(Beginning of Working data)
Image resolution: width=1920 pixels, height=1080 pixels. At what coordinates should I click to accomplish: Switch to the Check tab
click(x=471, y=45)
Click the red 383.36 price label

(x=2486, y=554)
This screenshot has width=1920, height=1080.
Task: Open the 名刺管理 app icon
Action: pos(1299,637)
(End of Working data)
_What you need to do_
All of the entries above should be written out verbatim.

_Exercise answer_
Image resolution: width=1920 pixels, height=1080 pixels. At what coordinates should I click to accomplish: Switch to the Check tab
click(x=471, y=45)
Click the red 383.36 price label

(x=2486, y=554)
This screenshot has width=1920, height=1080.
Task: Open the 名刺管理 app icon
Action: pos(1299,637)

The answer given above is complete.